Linda’s third and final trial was a stem cell transplant along with a conditioning regimen. This was again a tough treatment option and one that required an extended hospital stay. However, the treatment was successful at defeating her lymphoma. Today, other than taking a few drugs for kidney and liver damage that occurred during the trials, Linda reports she now lives a completely normal life.
Are We Patient Centric?
Although Linda seems to have beaten cancer and is happy with the results of her trial, the reimbursement problems bother me. I have long heard about the issues that exist with site payments, but this is the first I have heard of a similar issue impacting patients. These trials required a significant outlay of cash on the part of a patient. It angers me that companies can seem so lackadaisical in reimbursing patients that are a necessity for a trial, and then bemoan the fact that patient participation in trials is not higher.

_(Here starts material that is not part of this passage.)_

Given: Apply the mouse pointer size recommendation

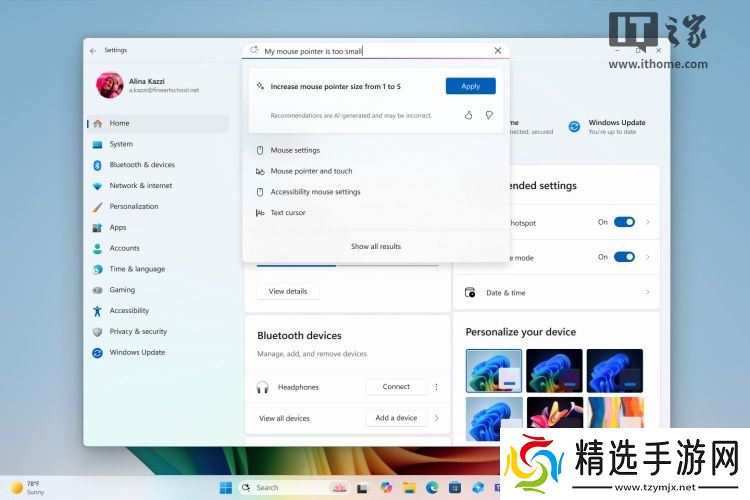Looking at the screenshot, I should pos(470,86).
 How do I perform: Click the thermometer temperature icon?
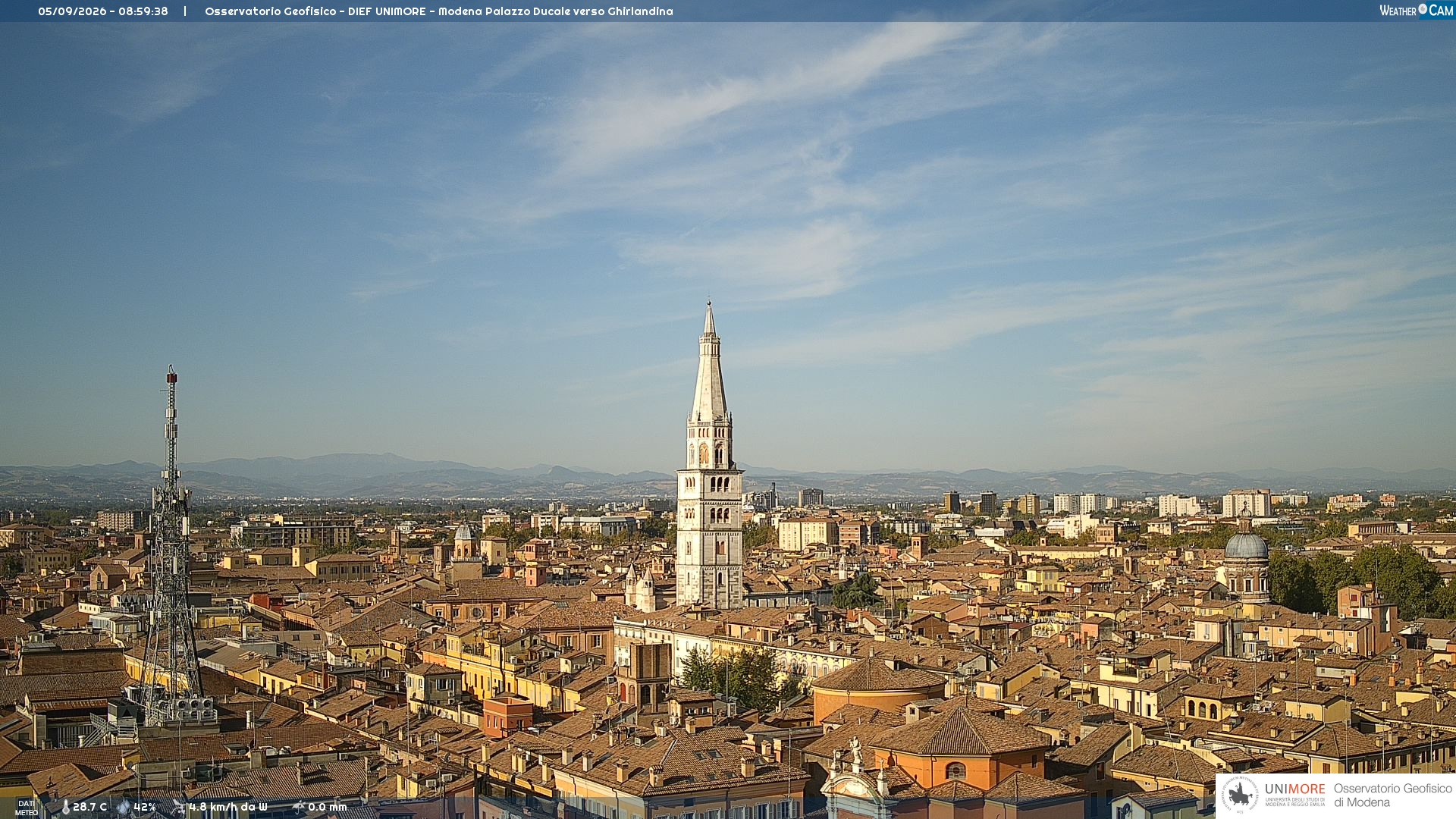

According to Jim Murphy, CEO of payment solutions company Greenphire, patient reimbursement is as much a problem as site payments for a similar reason: Too many manual handoffs in an already antiquated manual payment process. He believes the problem exists within multiple stakeholders, including the site, sponsor, and CRO. Patient reimbursement delays can also be a product of delayed site payments, especially if the participant stipend or reimbursement funds are part of a grant payment.
Unfortunately, there is not one group at whom we can point a finger of blame, which makes the issue even more complicated. As a result, addressing the problem with just one stakeholder will result, at best, in fragmented advantages. Murphy notes that type of a solution can cause contention and a lack of accountability that is neither productive nor patient centric. Visibility, communication, and transparency for all parties involved are critical to eliminating the ambiguity, blame, and headaches inherent in manual payment operations.
The industry seems to be working to solve payment issues, and is recognizing that timely and convenient participant payments are vital to patient engagement and retention. Additionally, Murphy notes recent FDA guidance around participant payments and reimbursements further supports the sponsors’ ability and obligation to pay participants for taking part in clinical research.
Still, I hope to see even more done. Taking care of an issue such as patient and site reimbursements must be a critical step towards becoming patient-centric and ultimately being seen as a sponsor of choice. As an industry, we have to do better.